Collected data

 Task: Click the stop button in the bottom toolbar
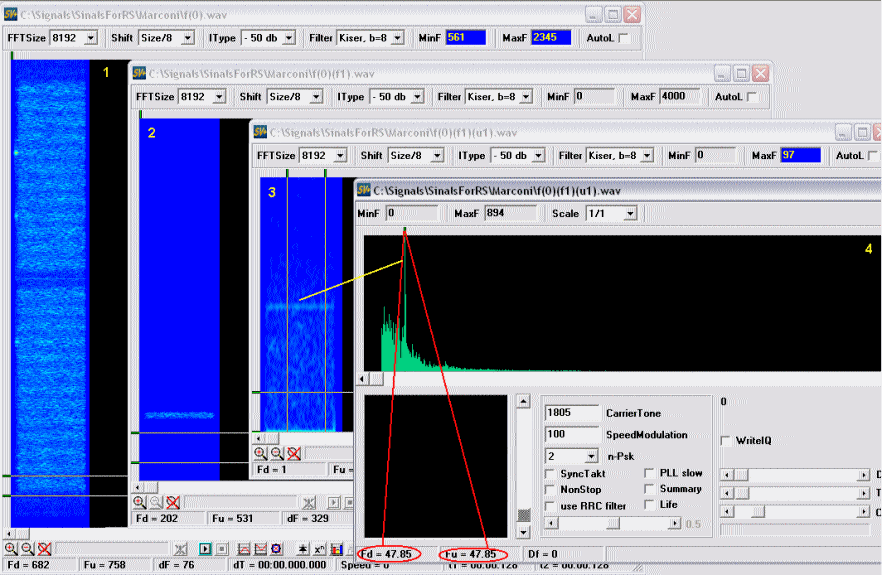(x=222, y=549)
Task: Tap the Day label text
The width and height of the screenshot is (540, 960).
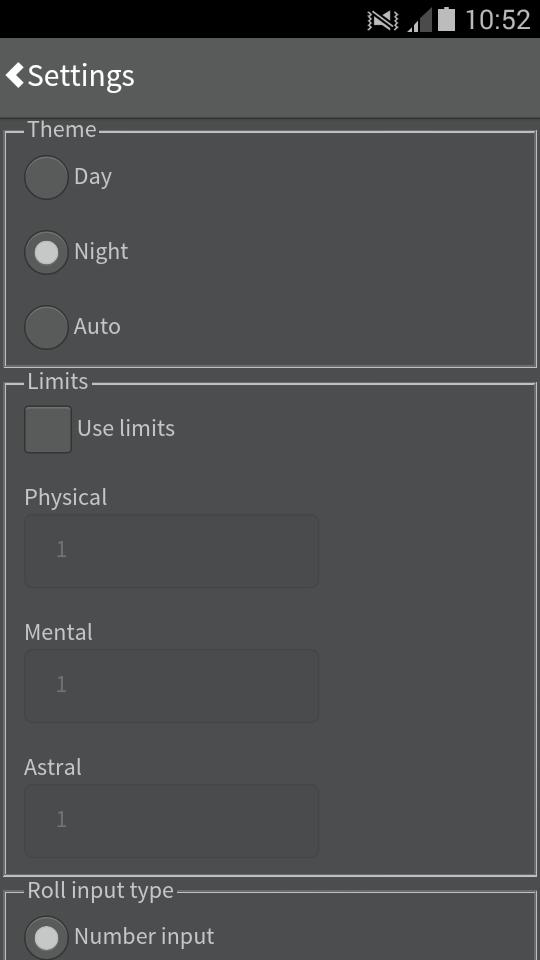Action: [x=93, y=177]
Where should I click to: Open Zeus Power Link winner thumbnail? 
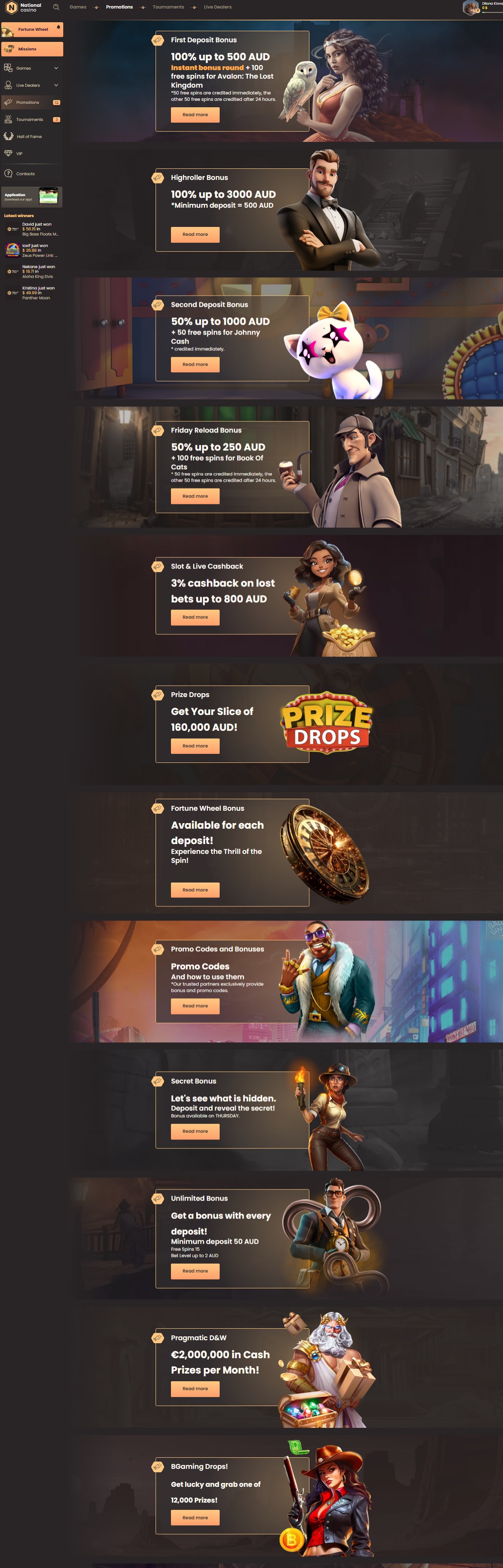tap(13, 250)
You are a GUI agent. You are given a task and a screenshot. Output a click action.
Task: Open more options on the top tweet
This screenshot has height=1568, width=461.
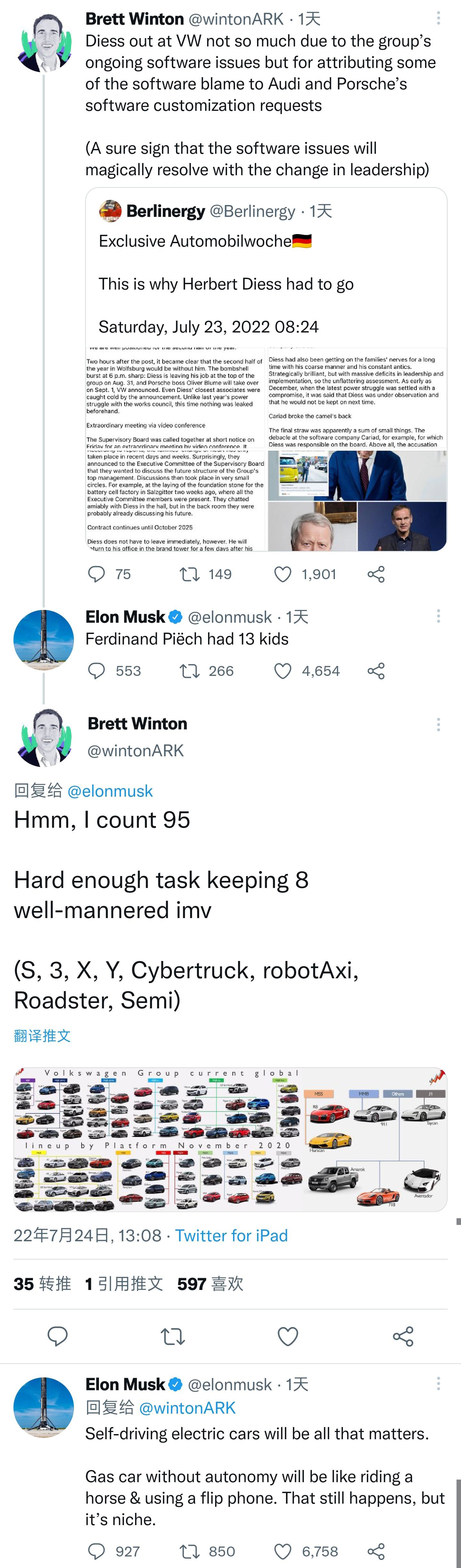(438, 18)
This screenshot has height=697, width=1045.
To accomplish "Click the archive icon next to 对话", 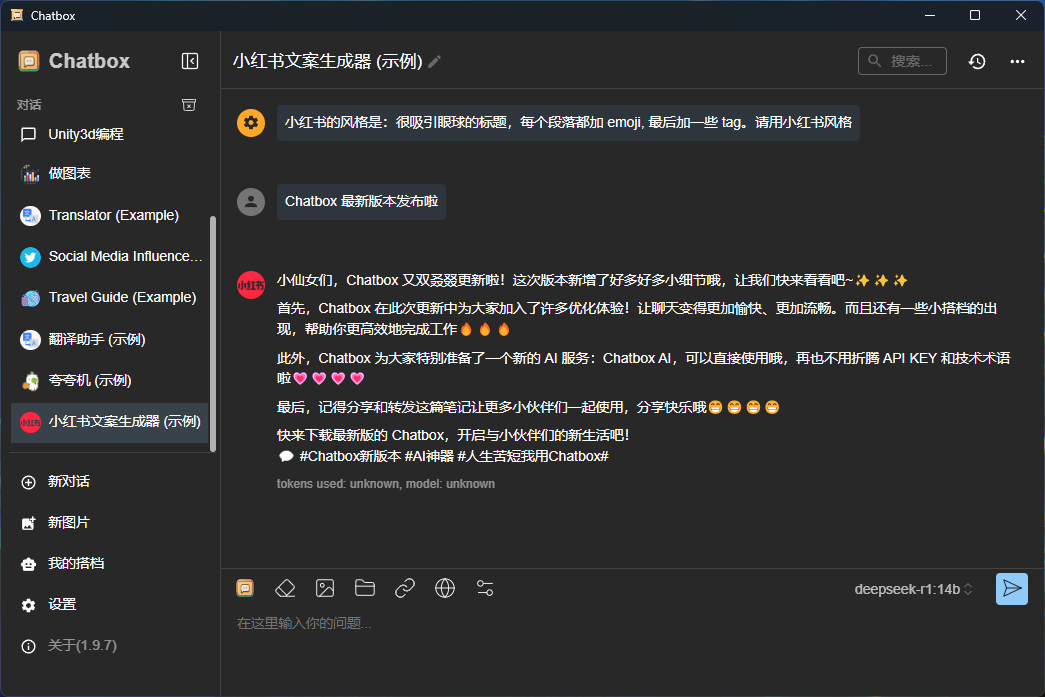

TASK OBJECTIVE |
Only the text of the entries above, transcribed exactly, should be given; leave out pictures.

ANSWER SPACE |
 Task: Click the stop button in the bottom toolbar
(x=222, y=549)
Task: Tap the Day label text
The width and height of the screenshot is (540, 960).
Action: [x=93, y=177]
Where should I click to: Open Zeus Power Link winner thumbnail? 
tap(13, 250)
You are a GUI agent. You are given a task and a screenshot. Output a click action.
Task: Open more options on the top tweet
This screenshot has height=1568, width=461.
(438, 18)
This screenshot has height=697, width=1045.
To accomplish "Click the archive icon next to 对话", 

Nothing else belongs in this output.